START Data for this exercise
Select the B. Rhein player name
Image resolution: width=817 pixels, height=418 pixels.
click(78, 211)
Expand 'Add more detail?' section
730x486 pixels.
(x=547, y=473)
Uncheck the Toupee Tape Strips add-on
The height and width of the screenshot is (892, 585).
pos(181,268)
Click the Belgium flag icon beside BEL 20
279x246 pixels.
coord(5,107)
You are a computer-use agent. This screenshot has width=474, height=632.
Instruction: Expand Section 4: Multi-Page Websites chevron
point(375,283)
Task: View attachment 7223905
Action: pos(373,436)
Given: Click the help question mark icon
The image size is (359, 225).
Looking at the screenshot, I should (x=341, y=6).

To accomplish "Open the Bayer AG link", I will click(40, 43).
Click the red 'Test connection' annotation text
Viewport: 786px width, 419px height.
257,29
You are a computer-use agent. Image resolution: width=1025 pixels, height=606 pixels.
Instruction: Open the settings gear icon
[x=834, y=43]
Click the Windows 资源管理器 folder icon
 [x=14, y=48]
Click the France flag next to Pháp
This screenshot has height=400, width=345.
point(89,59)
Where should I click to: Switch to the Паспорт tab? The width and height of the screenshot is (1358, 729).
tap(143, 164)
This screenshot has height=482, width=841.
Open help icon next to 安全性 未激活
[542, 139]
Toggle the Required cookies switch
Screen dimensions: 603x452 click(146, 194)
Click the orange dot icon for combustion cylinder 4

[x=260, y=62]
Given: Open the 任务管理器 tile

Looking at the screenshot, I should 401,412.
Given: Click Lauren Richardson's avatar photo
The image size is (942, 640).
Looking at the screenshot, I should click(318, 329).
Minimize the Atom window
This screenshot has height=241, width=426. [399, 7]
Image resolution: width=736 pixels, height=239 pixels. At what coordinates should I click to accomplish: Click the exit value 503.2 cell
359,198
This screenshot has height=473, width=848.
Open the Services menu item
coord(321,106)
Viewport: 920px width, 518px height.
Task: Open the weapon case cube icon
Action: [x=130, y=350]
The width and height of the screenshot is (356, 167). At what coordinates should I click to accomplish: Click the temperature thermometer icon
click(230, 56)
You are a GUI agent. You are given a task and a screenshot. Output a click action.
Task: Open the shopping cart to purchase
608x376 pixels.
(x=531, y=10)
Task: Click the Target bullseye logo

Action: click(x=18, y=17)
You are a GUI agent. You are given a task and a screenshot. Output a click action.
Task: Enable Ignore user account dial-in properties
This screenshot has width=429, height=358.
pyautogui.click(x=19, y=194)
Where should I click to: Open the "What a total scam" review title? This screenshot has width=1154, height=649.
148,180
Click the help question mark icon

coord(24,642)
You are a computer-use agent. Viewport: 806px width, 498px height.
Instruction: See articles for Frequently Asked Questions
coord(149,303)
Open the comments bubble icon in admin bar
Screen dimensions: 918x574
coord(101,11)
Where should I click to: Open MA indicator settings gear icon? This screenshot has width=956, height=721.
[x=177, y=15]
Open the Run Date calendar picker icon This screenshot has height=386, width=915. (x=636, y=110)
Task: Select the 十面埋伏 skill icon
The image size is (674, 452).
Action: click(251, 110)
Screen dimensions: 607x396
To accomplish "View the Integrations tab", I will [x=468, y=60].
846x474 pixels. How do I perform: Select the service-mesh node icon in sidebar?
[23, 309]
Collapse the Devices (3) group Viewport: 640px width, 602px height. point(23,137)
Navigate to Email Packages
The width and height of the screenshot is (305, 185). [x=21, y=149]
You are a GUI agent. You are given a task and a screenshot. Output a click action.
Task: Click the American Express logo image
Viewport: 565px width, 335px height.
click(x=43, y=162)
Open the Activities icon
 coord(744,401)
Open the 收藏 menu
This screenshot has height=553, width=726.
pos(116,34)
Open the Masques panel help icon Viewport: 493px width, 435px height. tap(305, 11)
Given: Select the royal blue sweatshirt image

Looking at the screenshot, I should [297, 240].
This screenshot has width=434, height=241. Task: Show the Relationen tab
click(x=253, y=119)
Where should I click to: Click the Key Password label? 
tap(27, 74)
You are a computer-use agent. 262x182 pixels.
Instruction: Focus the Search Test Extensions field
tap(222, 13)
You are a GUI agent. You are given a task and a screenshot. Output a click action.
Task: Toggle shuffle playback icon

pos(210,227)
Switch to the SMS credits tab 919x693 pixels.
END Data for this exercise
• _Problem requirements_
Begin at the top of the listing above and set down each line exactly. Stop after the line that contains "Uncheck the Toupee Tape Strips add-on".

• _Response to this exercise_
Select the B. Rhein player name
Image resolution: width=817 pixels, height=418 pixels.
click(78, 211)
Expand 'Add more detail?' section
730x486 pixels.
(x=547, y=473)
Uncheck the Toupee Tape Strips add-on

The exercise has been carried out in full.